_PROVIDED PASSAGE_
··········

With livestock accounting for over half of those emissions, meat and dairy are at the forefront of many agriculture conversations at COP28 in Dubai. The U.N. Food and Agriculture Organization added to those conversations with an updated report that included ways to cut those livestock emissions.
“You don’t meet the climate goals without doing something in the system, and in this case on livestock,” said Francesco Tubiello, a senior statistician with the FAO who worked on the report. It briefly mentions eating less meat, but mostly highlights ways the meat industry can improve productivity and efficiency.
Change won’t be easy. Like fossil fuel producers, the meat industry turned out in force to protect its interests at the talks, including casting their practices as “sustainable nutrition,” according to one report. A potential competitor, alternative meat, has hit a rough patch after initial enthusiasm and investment.
And then there are consumers themselves, who have shown little interest in changing their eating habits, even as meat’s contribution to emissions has gotten more attention.
“The reality is Americans eat just as much meat now as they did 50 years ago,” said Maureen Ogle, a historian and author of In Meat We Trust, a history of the meat industry in America.
Ogle said American producers have pushed back vigorously over the years against anything that threatened their market — from a proposal to include “Meatless Mondays” in national dietary guidelines to research reports that highlighted the health dangers of eating too much red meat.

··········

_STORED DATA_
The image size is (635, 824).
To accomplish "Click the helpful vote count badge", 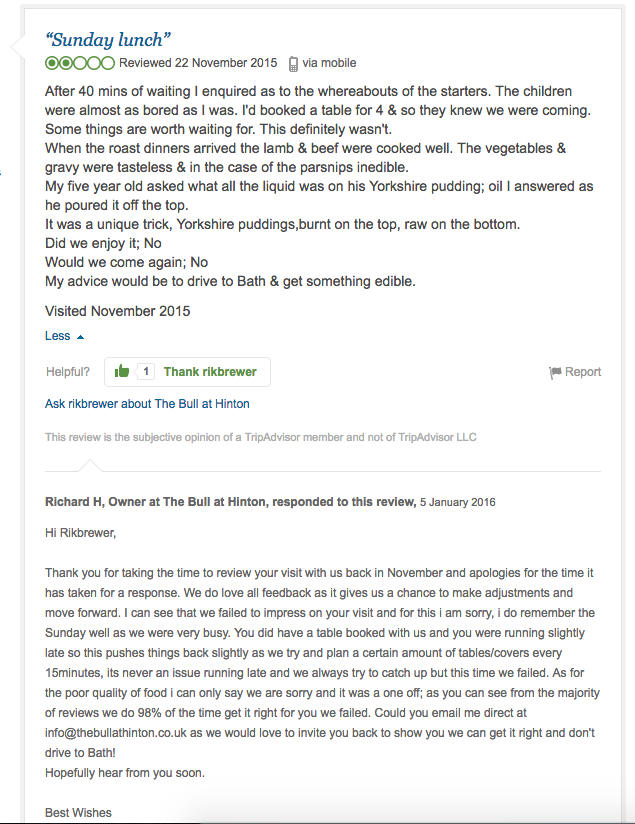I will tap(146, 372).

··········

_REQUIRED TASKS_
• a. Reproduce the part of the livestock emissions passage starting with "Change won’t be" and going on through "gotten more attention.".
• b. In one to three sentences, explain why the livestock emissions passage says change won't be easy.
• c. Write the next part of the livestock emissions passage, picking up after its final sentence.

_ANSWER LIST_
• a.
Change won’t be easy. Like fossil fuel producers, the meat industry turned out in force to protect its interests at the talks, including casting their practices as “sustainable nutrition,” according to one report. A potential competitor, alternative meat, has hit a rough patch after initial enthusiasm and investment.
And then there are consumers themselves, who have shown little interest in changing their eating habits, even as meat’s contribution to emissions has gotten more attention.

• b. The meat industry, like fossil fuel producers, turned out in force at the talks to protect its interests, including casting its practices as "sustainable nutrition." Alternative meat, a potential competitor, has hit a rough patch after initial enthusiasm and investment. Consumers have also shown little interest in changing their eating habits, even as meat's contribution to emissions has gotten more attention.

• c.
The Guardian and DeSmog reported last month that the meat industry planned a large presence at COP28, to tout a message that meat is good for the environment. The news outlets cited documents produced by the Global Meat Alliance, an industry-funded group, that they said included such messages as grazing livestock can help maintain healthy soils and meat can help in food-insecure nations.
The alliance told The Guardian that its work “includes visibility on intergovernmental events which are often dominated by an anti-meat narrative.” In an emailed statement to AP, the group said it applauds the focus on food and agriculture on global agendas like COP28.
“We welcome clear rules or standards for reducing agricultural emissions at these moments, and industry is prepared to support these efforts while retaining a place in the value chain,” the statement said.
Many governments around the world have promoted meat for a long time, transforming cultural meat eating habits, said Wilson Warren, a professor of history at Western Michigan University. That has turned meat into an industry fueled by multinational corporations worth billions of dollars. In the United States, subsidies pay farmers to overproduce so meat can be sold more cheaply to an urban population, Ogle said.
Both in America and in the European Union, animal farming receives far more public financial support and lobbying attention than meat alternatives do, a study from Stanford University found this summer. That’s an issue because better consumer options are needed, said one of the coauthors, Simona Vallone, a researcher now with Sustainable San Mateo County.
“We are at this delicate moment in which we need to make decisions at the government level and also global level,” Vallone said. If curbing emissions quickly is the goal, she added, “we don’t have a lot of time to change our system.”
Food systems were the focus of some demonstrators. Lei Chu, a vegan activist, said it’s important for people to consider how what they eat matters to the world.
“If this action is killing our earth we have to change it,” she said.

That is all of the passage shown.